On 28th Street, between Gaffey Street and Peck Avenue, is a steep section of public roadway. For about , the street climbs at a 33.3% angle, although the rest of the street is less steep.

Demographics

Population history

Ethnically diverse San Pedro was a magnet for European immigrants from various countries for years, reflected in the number of restaurants representing diverse cuisines, especially Croatian, Portuguese, Mexican, Italian, Irish and Greek. San Pedro is home to the largest Italian-American community in Southern California, centered on the "Via Italia" (South Cabrillo Avenue).San Pedro is also considered the heart of the Croatian and Norwegian communities in Los Angeles. The Croatian community, originally composed of seafarers and fishermen from the Dalmatia (especially the islands of Brač, Hvar, Vis and Korčula) region, has been present in San Pedro since the settlement began more than 200 years ago. The City of Los Angeles even named a stretch of 9th Street "Croatian Place" in honor of the city's old Croatian community. The Norwegian presence can be felt at the Norwegian Seamen's Church.

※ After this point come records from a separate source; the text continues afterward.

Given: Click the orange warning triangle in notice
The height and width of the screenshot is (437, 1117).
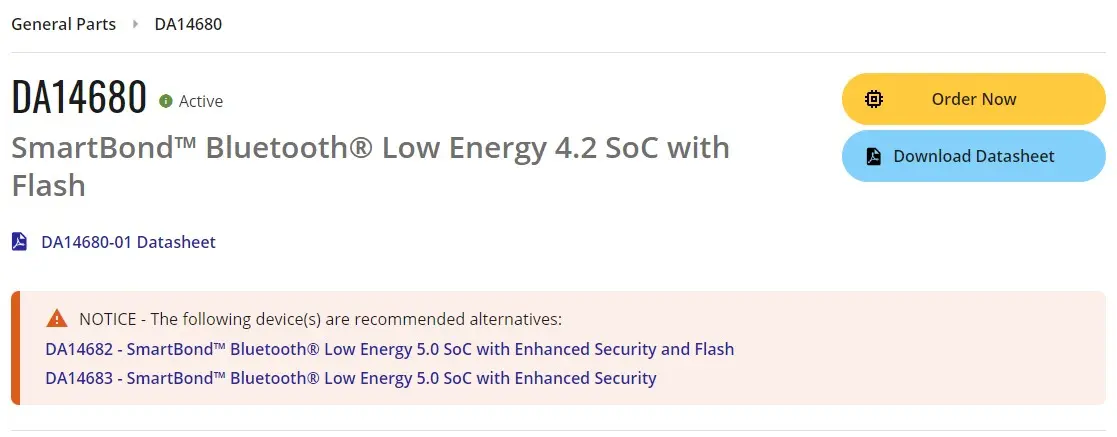Looking at the screenshot, I should [56, 319].
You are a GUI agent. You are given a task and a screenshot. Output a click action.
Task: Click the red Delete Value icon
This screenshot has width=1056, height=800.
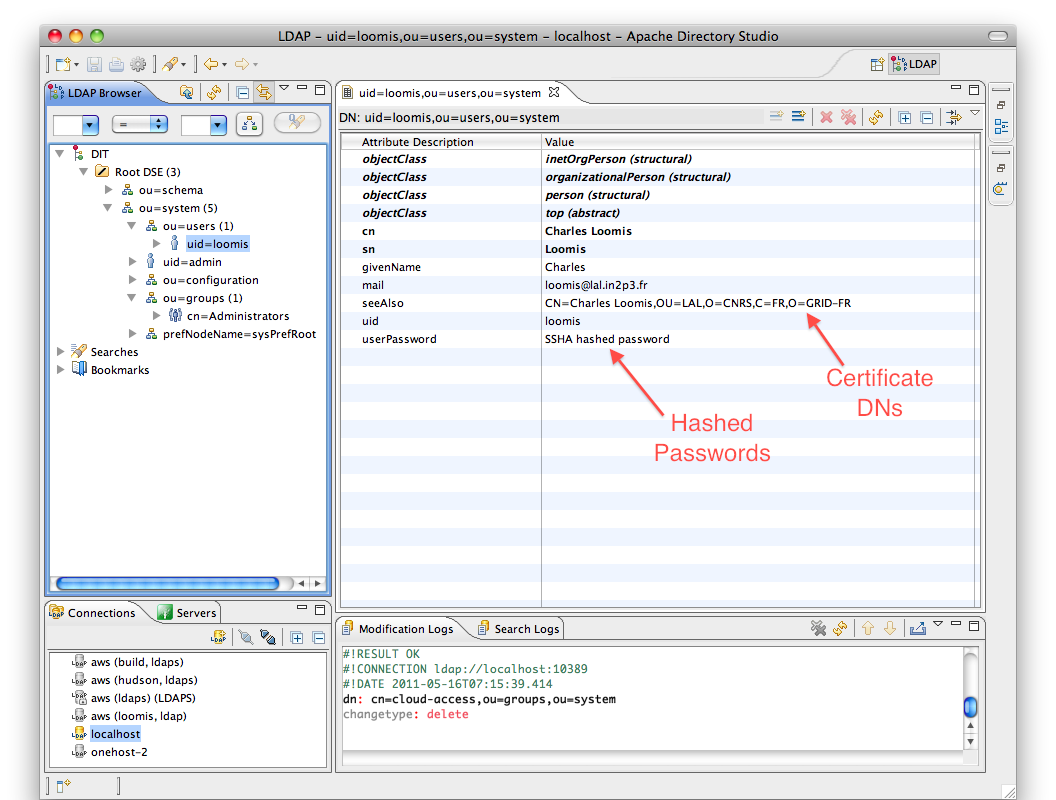[826, 117]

Until February 1942, San Pedro was home to a vibrant Japanese immigrant community of about 3,000 people who lived in what had been described as a "typical Japanese Fishing Village" on Terminal Island (East San Pedro). These Japanese immigrants pioneered albacore fishing out of San Pedro Bay and harvesting abalone off White Point, thus leading the way in establishing a viable fishing industry in San Pedro. The 48-hour forced expulsion of these San Pedro residents and the razing of their homes and shops, as part of the Japanese-American internment during World War II, is described in Jeanne Wakatsuki Houston's memoir Farewell to Manzanar.

2000 census

A total of 80,065 people lived in San Pedro's 12.06 square miles, according to the 2000 U.S. census—averaging 6,640 people per square mile, near Los Angeles' total population density. The median age was 34 in the San Pedro neighborhood, considered average for Los Angeles.

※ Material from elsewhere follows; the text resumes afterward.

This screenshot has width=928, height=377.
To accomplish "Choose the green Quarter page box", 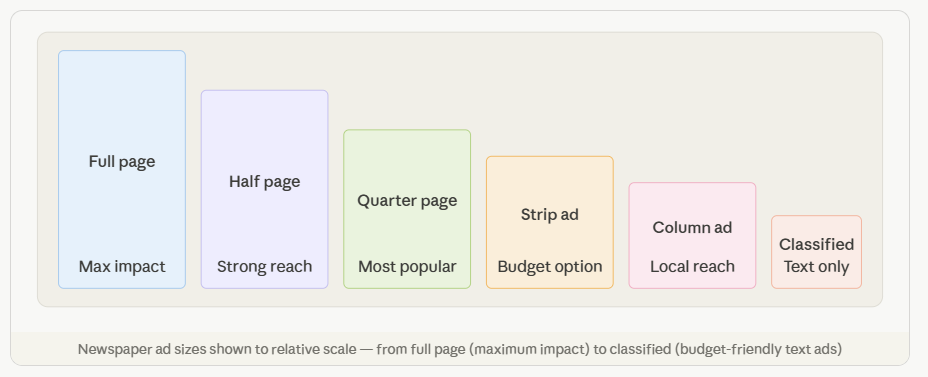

San Pedro is considered highly diverse ethnically, with a diversity index of 63.0. In 2000, whites made up 44.2% of the population, Latinos were at 40.8%, blacks at 6.1%, Asians at 4.8% and others at 4.1%. Mexico and Italy were the most common places of birth for the 24.5% of the residents who were born abroad, considered a low percentage of foreign-born when compared with the city as a whole.

The $57,508 median household income in 2008 dollars was average for the city and county. Renters occupied 56.1% of the housing units, and homeowners occupied the rest. In 2000 there were 3,394 families headed by single parents, or 17.5%, a rate that was average for the county and the city.
In the same year there were 6,559 military veterans, or 11% of the population, considered high when compared to the city and county as a whole.

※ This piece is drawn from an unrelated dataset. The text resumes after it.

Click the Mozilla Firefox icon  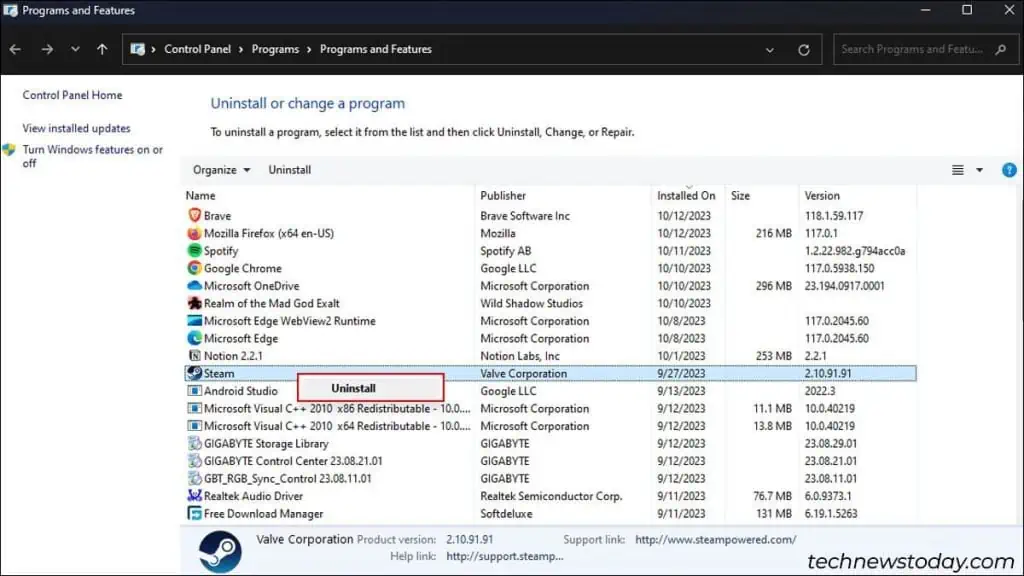coord(194,233)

Government and infrastructure

City Council

San Pedro anchors the southern end of Los Angeles City Council District 15, which has long been represented only by residents of San Pedro. The neighborhood, according to the Los Angeles Times, "despite accounting for less than one-third of the district's population has enjoyed outsize influence as the district's traditional base of political power."

Federal government

The United States Postal Service operates the San Pedro Post Office at 839 South Beacon Street and the Eastview Post Office at 28649 South Western Avenue. The USPS also operates the Seafarers Post Office at Suite A at 93 Berth in close proximity to the San Pedro Post Office.

The Federal Bureau of Prisons operates the Federal Correctional Institution, Terminal Island on Terminal Island and in San Pedro.

Education

Just 23.8% of San Pedro residents aged 25 or older had completed a four-year degree in 2000, about average when compared with the city and the county at large, and the percentage of those residents with more than a high school diploma was high for the county.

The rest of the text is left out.